The documentary, first released in 2021, is framed around Pregerson’s funeral service and the eulogies and speeches given at the service. From them, we learn more about Pregerson’s life through interviews with friends and family members, audio recordings of Pregerson, some video clips of his public speeches, and some animations that visualize some of the stories told in the documentary. 

Pregerson died in the Woodland Hills neighborhood of Los Angeles in 2017 at the age of 94. His last words were “I’m so sorry. I regret so much that I can no longer help anybody,” Bernardine says in the documentary. 

Through an audio recording, Pregerson talks about growing up in the Boyle Heights neighborhood of Los Angeles in the 1920’s and 30’s when the area was a multicultural community of Mexican-Americans, Japanese-Americans, Italian-Americans, and American Jews. Pregerson, who was Jewish, talked about the community’s ethos of mutual respect among the different ethnic groups and comradeship that influenced his personal ethos. 

From Boyle Heights, Pregerson enlisted in the Marines during World War II. He was sent to Marine Corps Base Quantico for training, where he experienced such intense antisemitism and racism from staff that he developed post-traumatic stress disorder, and promised to one day gain some power and wield it to help people, according to Bernardine.

He was later sent to Okinawa and was badly injured in the Battle of Okinawa. 

After working for years as a private attorney, Pregerson joined the Los Angeles Municipal Court, then the Los Angeles County Superior Court. He was nominated to the U.S. District Court for the Central District of California by President Lyndon Johnson in the late 1960’s. In 1979, President Jimmy Carter appointed him to the Ninth Circuit.  

During the nomination hearing, Pregerson was asked what he would do if he had to make a decision that put the law and his conscience in conflict.  

“If I had to follow the law or my conscience, I would follow my conscience,” Pregerson answered. 

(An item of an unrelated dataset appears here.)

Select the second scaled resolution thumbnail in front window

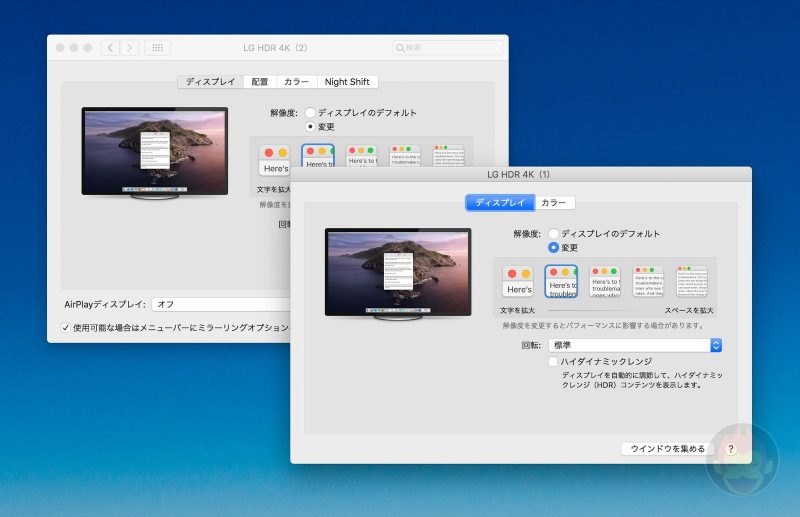click(x=562, y=282)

His conscience led him to do things in the courtroom, like presiding over a lawsuit against the construction of a freeway through South LA, issuing a consent decree that considered the needs of the people whose homes and communities were going to be destroyed by the freeway. He sentenced Vietnam War draft evaders to community service rather than prison, as one draft resister interviewed for the film states. Pregerson even allowed the objector to continue working for an underground press that published antiwar, Black Panther Party, and other progressive and radical literature to fulfill his community service requirement. 

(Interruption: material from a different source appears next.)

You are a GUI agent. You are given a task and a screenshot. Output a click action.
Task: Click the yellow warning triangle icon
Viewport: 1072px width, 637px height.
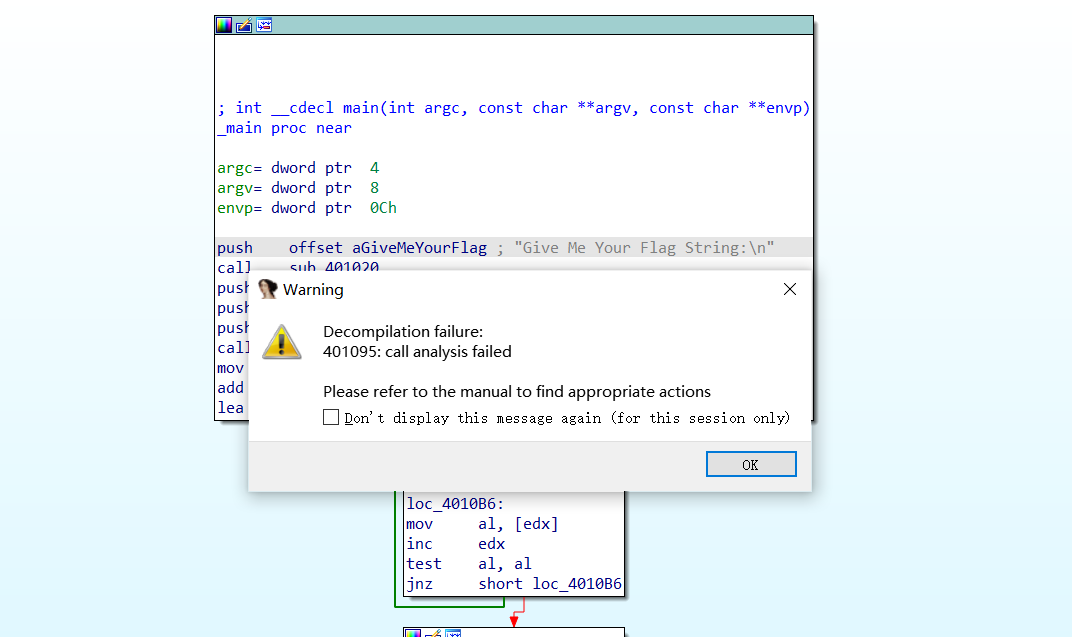[281, 342]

But the film shows that a lot of Pregerson’s activities took place outside of the courtroom, like his support for housing and services for the unhoused, especially military veterans. 

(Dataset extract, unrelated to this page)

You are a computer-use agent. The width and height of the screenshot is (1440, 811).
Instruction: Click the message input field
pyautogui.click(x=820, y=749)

“A remarkable human being,” Ninth Circuit Judge Michael Daly Hawkins said of Pregerson.   

Hawkins said that while Pregerson was a lower court judge, he saw the body of a homeless veteran who died on the steps of the courthouse.

Pregerson started the United States Veterans Initiative, or U.S. Vets, which works to house homeless veterans around the country. Hawkins works with the U.S. Vets chapter in Phoenix, Arizona. 

“I’m stunned. What a life that man had,” film attendee Herb Adelman said after watching the documentary. 

“It was very inspiring,” said Nancy Adelman. 

Both Nancy and Herb said they were familiar with the name Harry Pregerson, but not with his life and work. The poster for the film, a photograph of Pregerson with a cowboy hat on, intrigued them enough to come see the documentary. 

“More people should be like him,” Herb said.

The documentary will be available to rent on the San Diego International Jewish Film Festival's website on Feb. 27.